#### [The request]
Reproduce each of the following records verbatim, line by line.

begin Given entries

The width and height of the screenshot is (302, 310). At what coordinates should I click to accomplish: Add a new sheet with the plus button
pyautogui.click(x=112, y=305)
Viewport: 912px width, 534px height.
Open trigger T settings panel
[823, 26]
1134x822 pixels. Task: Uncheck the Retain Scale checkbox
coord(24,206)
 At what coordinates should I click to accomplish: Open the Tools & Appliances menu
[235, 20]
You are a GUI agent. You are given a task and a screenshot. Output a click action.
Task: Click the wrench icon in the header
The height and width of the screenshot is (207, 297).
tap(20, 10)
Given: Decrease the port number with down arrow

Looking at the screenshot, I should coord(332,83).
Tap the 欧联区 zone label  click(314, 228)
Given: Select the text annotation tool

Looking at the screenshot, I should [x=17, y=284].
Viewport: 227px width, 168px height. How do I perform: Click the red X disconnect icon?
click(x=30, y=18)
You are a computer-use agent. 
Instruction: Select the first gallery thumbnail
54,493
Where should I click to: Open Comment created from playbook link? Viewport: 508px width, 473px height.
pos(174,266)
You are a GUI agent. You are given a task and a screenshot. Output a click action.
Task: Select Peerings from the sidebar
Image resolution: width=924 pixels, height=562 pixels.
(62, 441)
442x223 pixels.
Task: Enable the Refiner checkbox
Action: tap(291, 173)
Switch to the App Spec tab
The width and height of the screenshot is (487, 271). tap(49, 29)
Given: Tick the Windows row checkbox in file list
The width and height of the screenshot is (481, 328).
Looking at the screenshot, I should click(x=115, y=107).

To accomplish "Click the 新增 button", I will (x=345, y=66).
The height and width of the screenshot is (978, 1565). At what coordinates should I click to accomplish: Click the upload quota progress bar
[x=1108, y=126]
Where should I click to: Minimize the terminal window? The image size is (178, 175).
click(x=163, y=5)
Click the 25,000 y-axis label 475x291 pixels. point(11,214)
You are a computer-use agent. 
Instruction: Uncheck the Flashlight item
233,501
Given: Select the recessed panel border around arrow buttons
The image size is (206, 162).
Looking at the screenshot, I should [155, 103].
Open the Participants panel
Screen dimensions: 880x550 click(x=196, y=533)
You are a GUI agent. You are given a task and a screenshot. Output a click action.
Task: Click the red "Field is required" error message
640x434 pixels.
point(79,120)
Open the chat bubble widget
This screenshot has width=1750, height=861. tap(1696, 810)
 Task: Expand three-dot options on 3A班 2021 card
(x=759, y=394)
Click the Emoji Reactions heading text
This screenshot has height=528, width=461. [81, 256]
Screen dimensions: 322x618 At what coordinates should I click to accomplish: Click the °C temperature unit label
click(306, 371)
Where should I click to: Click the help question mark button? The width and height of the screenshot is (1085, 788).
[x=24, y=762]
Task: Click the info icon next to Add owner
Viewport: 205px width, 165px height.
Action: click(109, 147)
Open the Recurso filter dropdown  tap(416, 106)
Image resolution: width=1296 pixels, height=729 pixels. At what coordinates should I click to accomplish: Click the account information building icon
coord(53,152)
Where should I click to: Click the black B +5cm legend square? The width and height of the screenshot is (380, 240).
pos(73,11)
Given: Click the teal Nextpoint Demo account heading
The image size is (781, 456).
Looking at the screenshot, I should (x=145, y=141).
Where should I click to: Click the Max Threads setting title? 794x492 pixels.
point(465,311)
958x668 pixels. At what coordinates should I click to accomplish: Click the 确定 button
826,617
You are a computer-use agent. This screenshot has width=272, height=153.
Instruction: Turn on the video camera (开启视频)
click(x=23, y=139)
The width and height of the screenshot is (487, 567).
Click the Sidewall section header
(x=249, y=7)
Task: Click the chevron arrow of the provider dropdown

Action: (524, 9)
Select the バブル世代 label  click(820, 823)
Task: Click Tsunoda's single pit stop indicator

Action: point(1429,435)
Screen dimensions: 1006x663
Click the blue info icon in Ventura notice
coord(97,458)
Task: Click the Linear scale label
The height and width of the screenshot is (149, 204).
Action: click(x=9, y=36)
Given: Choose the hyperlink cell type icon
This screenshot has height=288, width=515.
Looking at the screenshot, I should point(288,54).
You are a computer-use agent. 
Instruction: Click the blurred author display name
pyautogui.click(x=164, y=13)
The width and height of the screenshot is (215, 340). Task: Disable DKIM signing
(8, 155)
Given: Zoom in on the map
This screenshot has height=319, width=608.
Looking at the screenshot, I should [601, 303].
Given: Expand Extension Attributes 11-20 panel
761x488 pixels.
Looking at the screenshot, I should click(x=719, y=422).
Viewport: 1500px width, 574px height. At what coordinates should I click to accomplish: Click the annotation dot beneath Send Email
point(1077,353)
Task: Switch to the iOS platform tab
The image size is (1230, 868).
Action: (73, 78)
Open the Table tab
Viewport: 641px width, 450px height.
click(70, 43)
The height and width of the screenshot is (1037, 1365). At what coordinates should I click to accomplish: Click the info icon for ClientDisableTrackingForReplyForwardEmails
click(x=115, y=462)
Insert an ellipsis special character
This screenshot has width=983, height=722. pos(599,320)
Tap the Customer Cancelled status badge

end Given entries

#### [The solution]
The width and height of the screenshot is (302, 310). At what coordinates should I click to accomplish: Add a new sheet with the plus button
pyautogui.click(x=112, y=305)
Viewport: 912px width, 534px height.
Open trigger T settings panel
[823, 26]
1134x822 pixels. Task: Uncheck the Retain Scale checkbox
coord(24,206)
 At what coordinates should I click to accomplish: Open the Tools & Appliances menu
[235, 20]
You are a GUI agent. You are given a task and a screenshot. Output a click action.
Task: Click the wrench icon in the header
The height and width of the screenshot is (207, 297).
tap(20, 10)
Given: Decrease the port number with down arrow

Looking at the screenshot, I should coord(332,83).
Tap the 欧联区 zone label  click(314, 228)
Given: Select the text annotation tool

Looking at the screenshot, I should [x=17, y=284].
Viewport: 227px width, 168px height. How do I perform: Click the red X disconnect icon?
click(x=30, y=18)
You are a computer-use agent. 
Instruction: Select the first gallery thumbnail
54,493
Where should I click to: Open Comment created from playbook link? Viewport: 508px width, 473px height.
pos(174,266)
You are a GUI agent. You are given a task and a screenshot. Output a click action.
Task: Select Peerings from the sidebar
Image resolution: width=924 pixels, height=562 pixels.
(62, 441)
442x223 pixels.
Task: Enable the Refiner checkbox
Action: tap(291, 173)
Switch to the App Spec tab
The width and height of the screenshot is (487, 271). tap(49, 29)
Given: Tick the Windows row checkbox in file list
The width and height of the screenshot is (481, 328).
Looking at the screenshot, I should click(x=115, y=107).

To accomplish "Click the 新增 button", I will (x=345, y=66).
The height and width of the screenshot is (978, 1565). At what coordinates should I click to accomplish: Click the upload quota progress bar
[x=1108, y=126]
Where should I click to: Minimize the terminal window? The image size is (178, 175).
click(x=163, y=5)
Click the 25,000 y-axis label 475x291 pixels. point(11,214)
You are a computer-use agent. 
Instruction: Uncheck the Flashlight item
233,501
Given: Select the recessed panel border around arrow buttons
The image size is (206, 162).
Looking at the screenshot, I should [155, 103].
Open the Participants panel
Screen dimensions: 880x550 click(x=196, y=533)
You are a GUI agent. You are given a task and a screenshot. Output a click action.
Task: Click the red "Field is required" error message
640x434 pixels.
point(79,120)
Open the chat bubble widget
This screenshot has width=1750, height=861. tap(1696, 810)
 Task: Expand three-dot options on 3A班 2021 card
(x=759, y=394)
Click the Emoji Reactions heading text
This screenshot has height=528, width=461. [81, 256]
Screen dimensions: 322x618 At what coordinates should I click to accomplish: Click the °C temperature unit label
click(306, 371)
Where should I click to: Click the help question mark button? The width and height of the screenshot is (1085, 788).
[x=24, y=762]
Task: Click the info icon next to Add owner
Viewport: 205px width, 165px height.
Action: click(109, 147)
Open the Recurso filter dropdown  tap(416, 106)
Image resolution: width=1296 pixels, height=729 pixels. At what coordinates should I click to accomplish: Click the account information building icon
coord(53,152)
Where should I click to: Click the black B +5cm legend square? The width and height of the screenshot is (380, 240).
pos(73,11)
Given: Click the teal Nextpoint Demo account heading
The image size is (781, 456).
Looking at the screenshot, I should (x=145, y=141).
Where should I click to: Click the Max Threads setting title? 794x492 pixels.
point(465,311)
958x668 pixels. At what coordinates should I click to accomplish: Click the 确定 button
826,617
You are a computer-use agent. This screenshot has width=272, height=153.
Instruction: Turn on the video camera (开启视频)
click(x=23, y=139)
The width and height of the screenshot is (487, 567).
Click the Sidewall section header
(x=249, y=7)
Task: Click the chevron arrow of the provider dropdown

Action: (524, 9)
Select the バブル世代 label  click(820, 823)
Task: Click Tsunoda's single pit stop indicator

Action: point(1429,435)
Screen dimensions: 1006x663
Click the blue info icon in Ventura notice
coord(97,458)
Task: Click the Linear scale label
The height and width of the screenshot is (149, 204).
Action: click(x=9, y=36)
Given: Choose the hyperlink cell type icon
This screenshot has height=288, width=515.
Looking at the screenshot, I should point(288,54).
You are a computer-use agent. 
Instruction: Click the blurred author display name
pyautogui.click(x=164, y=13)
The width and height of the screenshot is (215, 340). Task: Disable DKIM signing
(8, 155)
Given: Zoom in on the map
This screenshot has height=319, width=608.
Looking at the screenshot, I should [601, 303].
Given: Expand Extension Attributes 11-20 panel
761x488 pixels.
Looking at the screenshot, I should click(x=719, y=422).
Viewport: 1500px width, 574px height. At what coordinates should I click to accomplish: Click the annotation dot beneath Send Email
point(1077,353)
Task: Switch to the iOS platform tab
The image size is (1230, 868).
Action: (73, 78)
Open the Table tab
Viewport: 641px width, 450px height.
click(70, 43)
The height and width of the screenshot is (1037, 1365). At what coordinates should I click to accomplish: Click the info icon for ClientDisableTrackingForReplyForwardEmails
click(x=115, y=462)
Insert an ellipsis special character
This screenshot has width=983, height=722. pos(599,320)
Tap the Customer Cancelled status badge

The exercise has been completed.